Gärtner als möglicher Serienmörder
Die Polizei prüft nun mögliche Zusammenhänge mit rund 100 ungeklärten Verbrechen und Vermisstenfällen.
LÜNEBURG. Eine gediegene Wohngegend am Stadtrand von Lüneburg. Unter der Garage eines Einfamilienhauses ist hier vor einem Jahr die Leiche der seit 1989 vermissten Birgit Meier gefunden worden. Ihr Bruder hatte die Suche nie aufgegeben, er ist der Ex-Chef des Landeskriminalamts Hamburg, Wolfgang Sielaff.
Privat hat er weiter ermittelt. Am Mittag des 29. September 2017 machten er und sein Team den grauenvollen Fund. Mit Erlaubnis der Eigentümer hatte Sielaff das Haus erneut untersucht und den Betonboden der Garage aufgestemmt.
Der einstige Besitzer des Grundstücks war schon früh in den Fokus der Ermittler gerückt. Doch der Friedhofsgärtner nahm sich 1993 das Leben, da saß der 40-Jährige wegen anderer Vorwürfe in Haft. Bereits damals hatte die Polizei das Haus durchsucht und war auf Waffen, Fesseln und anderes verdächtiges Material gestoßen.
„Derzeit werden mögliche Verbindungen zu rund 100 ungeklärten Taten überprüft“, sagt Mathias Fossenberger, Sprecher der für den Fall zuständigen Polizeidirektion Lüneburg. Die operative Fallanalyse des Landeskriminalamts Niedersachsen hatte zunächst zwei Dutzend Fälle in Betracht gezogen. „Wir schließen nichts aus und beschränken uns nicht auf diese Taten“, betont Fossenberger. „Bislang haben sich 42 Dienststellen gemeldet, die ungefähr 100 verschiedene interessante Fälle geliefert haben.“Darunter seien auch Vermisstenfälle.

----------------

» ARBEITSAUFTRAG 1:
Nennen Sie alle Personen, die im Lesetext über den Lüneburger Fall mit vollem Namen genannt werden.
» ARBEITSAUFTRAG 2:
Kopieren Sie einen Abschnitt aus dem Lesetext über den Lüneburger Fall wortgetreu: Setzen Sie bei den Worten „Der einstige Besitzer“ ein und enden Sie nach „seien auch Vermisstenfälle.“.
Die Zeilen haben mit dem Lesetext nichts zu tun.

[Dateneinträge]
----------------

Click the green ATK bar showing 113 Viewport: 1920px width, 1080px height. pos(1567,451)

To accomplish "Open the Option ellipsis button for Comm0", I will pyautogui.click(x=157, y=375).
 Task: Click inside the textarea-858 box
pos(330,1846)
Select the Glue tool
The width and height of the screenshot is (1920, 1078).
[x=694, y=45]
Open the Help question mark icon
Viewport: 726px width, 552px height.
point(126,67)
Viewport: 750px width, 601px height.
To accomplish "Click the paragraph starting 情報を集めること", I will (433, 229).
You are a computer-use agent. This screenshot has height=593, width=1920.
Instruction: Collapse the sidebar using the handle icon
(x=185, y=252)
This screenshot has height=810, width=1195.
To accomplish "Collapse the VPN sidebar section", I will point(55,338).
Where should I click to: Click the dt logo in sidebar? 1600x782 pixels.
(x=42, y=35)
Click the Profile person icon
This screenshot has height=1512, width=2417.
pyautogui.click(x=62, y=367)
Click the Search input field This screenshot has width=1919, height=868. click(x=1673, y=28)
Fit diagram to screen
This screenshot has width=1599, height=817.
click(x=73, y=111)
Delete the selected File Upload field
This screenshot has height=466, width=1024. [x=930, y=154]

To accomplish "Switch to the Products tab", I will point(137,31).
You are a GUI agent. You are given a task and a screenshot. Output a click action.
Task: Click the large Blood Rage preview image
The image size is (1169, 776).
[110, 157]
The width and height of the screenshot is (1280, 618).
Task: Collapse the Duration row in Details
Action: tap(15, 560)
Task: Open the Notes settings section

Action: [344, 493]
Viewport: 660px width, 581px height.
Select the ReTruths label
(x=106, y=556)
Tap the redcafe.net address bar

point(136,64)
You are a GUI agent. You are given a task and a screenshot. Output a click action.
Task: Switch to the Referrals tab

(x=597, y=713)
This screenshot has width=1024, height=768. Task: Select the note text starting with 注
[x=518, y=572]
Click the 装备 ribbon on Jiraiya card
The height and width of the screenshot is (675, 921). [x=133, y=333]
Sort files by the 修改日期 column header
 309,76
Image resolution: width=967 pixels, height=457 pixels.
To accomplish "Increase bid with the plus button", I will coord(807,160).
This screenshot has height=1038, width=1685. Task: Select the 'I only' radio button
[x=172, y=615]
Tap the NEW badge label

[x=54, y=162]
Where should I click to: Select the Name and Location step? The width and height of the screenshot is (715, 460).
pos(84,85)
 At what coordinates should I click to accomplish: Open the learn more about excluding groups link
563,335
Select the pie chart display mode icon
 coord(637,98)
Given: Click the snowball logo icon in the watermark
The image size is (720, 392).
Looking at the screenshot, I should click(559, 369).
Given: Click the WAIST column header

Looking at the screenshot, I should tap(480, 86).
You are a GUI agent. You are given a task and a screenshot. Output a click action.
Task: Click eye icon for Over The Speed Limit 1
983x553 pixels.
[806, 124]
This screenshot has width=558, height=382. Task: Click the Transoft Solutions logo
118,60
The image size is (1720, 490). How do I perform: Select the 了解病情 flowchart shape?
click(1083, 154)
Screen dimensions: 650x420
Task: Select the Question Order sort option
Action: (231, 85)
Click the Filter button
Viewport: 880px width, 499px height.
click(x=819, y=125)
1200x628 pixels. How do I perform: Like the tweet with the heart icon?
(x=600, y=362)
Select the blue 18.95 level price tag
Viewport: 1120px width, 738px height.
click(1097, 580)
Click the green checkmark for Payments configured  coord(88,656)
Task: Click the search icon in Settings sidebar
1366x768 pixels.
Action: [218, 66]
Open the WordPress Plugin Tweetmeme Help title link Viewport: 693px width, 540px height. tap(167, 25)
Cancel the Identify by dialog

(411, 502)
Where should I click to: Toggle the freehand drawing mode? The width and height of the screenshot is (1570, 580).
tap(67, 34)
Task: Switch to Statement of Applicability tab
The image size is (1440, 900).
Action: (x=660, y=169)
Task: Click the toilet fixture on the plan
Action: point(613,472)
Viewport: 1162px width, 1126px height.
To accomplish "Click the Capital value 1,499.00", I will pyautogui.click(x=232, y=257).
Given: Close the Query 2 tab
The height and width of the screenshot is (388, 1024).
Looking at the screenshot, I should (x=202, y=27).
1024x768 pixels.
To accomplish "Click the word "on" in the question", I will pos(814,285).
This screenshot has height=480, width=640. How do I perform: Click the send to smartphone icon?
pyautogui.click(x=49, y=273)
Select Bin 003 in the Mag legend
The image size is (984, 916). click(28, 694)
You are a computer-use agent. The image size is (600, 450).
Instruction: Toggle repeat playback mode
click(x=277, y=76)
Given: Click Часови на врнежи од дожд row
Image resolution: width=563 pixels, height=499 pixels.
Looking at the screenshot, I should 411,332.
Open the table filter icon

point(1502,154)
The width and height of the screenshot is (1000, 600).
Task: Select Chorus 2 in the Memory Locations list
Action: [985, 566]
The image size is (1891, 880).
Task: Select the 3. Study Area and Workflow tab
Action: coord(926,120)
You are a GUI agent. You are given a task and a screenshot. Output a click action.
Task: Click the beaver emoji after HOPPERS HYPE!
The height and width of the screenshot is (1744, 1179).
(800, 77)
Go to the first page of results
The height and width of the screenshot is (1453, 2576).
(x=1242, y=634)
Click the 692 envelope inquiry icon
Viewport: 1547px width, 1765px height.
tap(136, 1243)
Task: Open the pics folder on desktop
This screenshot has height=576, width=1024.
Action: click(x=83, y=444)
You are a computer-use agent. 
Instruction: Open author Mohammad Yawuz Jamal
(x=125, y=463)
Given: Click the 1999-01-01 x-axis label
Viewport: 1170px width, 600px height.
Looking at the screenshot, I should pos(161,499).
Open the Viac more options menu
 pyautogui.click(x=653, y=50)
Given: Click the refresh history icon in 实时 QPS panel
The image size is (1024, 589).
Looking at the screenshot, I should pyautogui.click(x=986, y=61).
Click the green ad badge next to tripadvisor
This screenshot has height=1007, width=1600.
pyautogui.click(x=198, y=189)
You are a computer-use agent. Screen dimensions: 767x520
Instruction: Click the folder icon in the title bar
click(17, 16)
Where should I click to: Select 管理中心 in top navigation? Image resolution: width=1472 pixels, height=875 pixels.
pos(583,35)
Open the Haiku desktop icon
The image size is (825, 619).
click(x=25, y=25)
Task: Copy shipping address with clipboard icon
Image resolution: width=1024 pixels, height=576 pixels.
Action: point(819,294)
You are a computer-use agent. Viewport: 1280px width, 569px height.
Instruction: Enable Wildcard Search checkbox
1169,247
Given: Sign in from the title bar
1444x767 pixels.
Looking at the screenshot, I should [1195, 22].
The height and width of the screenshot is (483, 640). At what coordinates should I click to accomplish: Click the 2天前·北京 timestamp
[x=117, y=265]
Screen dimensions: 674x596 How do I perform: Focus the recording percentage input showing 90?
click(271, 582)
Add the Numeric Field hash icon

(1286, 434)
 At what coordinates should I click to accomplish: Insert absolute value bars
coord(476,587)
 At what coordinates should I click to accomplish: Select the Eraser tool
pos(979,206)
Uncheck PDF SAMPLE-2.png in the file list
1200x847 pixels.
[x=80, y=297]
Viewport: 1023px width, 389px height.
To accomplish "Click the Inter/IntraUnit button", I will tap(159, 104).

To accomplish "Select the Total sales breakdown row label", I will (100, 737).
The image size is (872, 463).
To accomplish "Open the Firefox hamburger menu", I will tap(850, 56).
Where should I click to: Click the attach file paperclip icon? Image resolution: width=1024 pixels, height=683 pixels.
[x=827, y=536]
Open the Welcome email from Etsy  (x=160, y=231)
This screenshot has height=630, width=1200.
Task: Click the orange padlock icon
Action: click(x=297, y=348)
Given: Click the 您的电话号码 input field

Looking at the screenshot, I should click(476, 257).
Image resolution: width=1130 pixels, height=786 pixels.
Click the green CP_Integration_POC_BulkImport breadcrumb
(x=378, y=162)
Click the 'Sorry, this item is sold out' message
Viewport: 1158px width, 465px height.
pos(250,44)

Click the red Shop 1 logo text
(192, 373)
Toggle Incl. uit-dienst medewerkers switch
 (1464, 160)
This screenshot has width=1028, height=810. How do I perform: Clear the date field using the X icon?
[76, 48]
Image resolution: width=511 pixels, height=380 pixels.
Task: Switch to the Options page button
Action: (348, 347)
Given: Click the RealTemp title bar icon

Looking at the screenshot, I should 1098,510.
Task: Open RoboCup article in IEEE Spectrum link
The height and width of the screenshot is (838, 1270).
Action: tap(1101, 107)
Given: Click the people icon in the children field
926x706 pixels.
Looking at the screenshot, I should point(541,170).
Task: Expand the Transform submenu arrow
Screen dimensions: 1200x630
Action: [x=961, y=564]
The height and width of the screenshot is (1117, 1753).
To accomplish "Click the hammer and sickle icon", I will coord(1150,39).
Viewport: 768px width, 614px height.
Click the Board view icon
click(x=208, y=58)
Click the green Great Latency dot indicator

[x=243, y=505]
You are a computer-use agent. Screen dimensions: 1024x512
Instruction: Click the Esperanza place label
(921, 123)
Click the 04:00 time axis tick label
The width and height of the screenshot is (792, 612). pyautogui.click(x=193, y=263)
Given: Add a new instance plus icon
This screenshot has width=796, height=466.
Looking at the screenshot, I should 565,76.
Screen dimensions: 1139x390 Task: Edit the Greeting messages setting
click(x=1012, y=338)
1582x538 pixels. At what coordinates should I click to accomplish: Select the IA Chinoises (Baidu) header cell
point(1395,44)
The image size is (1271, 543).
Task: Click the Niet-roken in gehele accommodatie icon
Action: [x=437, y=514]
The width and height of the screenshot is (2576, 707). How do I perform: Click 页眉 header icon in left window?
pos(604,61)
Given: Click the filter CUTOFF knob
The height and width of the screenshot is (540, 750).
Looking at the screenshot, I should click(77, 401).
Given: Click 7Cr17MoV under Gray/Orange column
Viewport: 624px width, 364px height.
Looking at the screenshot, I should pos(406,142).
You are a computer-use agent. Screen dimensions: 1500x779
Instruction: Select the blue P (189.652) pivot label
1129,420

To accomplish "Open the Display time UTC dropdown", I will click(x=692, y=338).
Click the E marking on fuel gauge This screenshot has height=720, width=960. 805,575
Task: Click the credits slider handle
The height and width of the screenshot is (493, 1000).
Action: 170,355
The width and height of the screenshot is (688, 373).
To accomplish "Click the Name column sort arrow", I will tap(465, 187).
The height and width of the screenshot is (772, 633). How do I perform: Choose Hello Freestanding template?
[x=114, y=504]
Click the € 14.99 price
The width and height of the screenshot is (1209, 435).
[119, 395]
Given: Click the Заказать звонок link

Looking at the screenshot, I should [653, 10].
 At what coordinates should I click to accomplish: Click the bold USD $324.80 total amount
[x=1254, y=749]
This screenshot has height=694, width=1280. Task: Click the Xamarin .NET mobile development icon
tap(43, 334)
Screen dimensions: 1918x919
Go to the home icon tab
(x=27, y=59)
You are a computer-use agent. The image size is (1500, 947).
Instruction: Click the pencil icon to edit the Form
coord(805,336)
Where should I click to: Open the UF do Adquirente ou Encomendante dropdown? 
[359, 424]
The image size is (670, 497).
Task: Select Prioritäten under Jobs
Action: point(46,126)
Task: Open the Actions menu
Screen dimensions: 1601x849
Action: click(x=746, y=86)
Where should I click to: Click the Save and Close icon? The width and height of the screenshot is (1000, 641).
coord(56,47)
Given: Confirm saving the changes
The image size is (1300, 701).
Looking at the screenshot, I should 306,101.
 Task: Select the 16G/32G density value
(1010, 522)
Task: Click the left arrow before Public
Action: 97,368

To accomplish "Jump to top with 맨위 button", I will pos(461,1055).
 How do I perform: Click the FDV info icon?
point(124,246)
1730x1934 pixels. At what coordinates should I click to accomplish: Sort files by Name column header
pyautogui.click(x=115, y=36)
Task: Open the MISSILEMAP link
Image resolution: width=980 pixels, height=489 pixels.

----------------

» LÖSUNG 1:
Birgit Meier, Wolfgang Sielaff, Mathias Fossenberger

» LÖSUNG 2:
Der einstige Besitzer des Grundstücks war schon früh in den Fokus der Ermittler gerückt. Doch der Friedhofsgärtner nahm sich 1993 das Leben, da saß der 40-Jährige wegen anderer Vorwürfe in Haft. Bereits damals hatte die Polizei das Haus durchsucht und war auf Waffen, Fesseln und anderes verdächtiges Material gestoßen.
„Derzeit werden mögliche Verbindungen zu rund 100 ungeklärten Taten überprüft“, sagt Mathias Fossenberger, Sprecher der für den Fall zuständigen Polizeidirektion Lüneburg. Die operative Fallanalyse des Landeskriminalamts Niedersachsen hatte zunächst zwei Dutzend Fälle in Betracht gezogen. „Wir schließen nichts aus und beschränken uns nicht auf diese Taten“, betont Fossenberger. „Bislang haben sich 42 Dienststellen gemeldet, die ungefähr 100 verschiedene interessante Fälle geliefert haben.“Darunter seien auch Vermisstenfälle.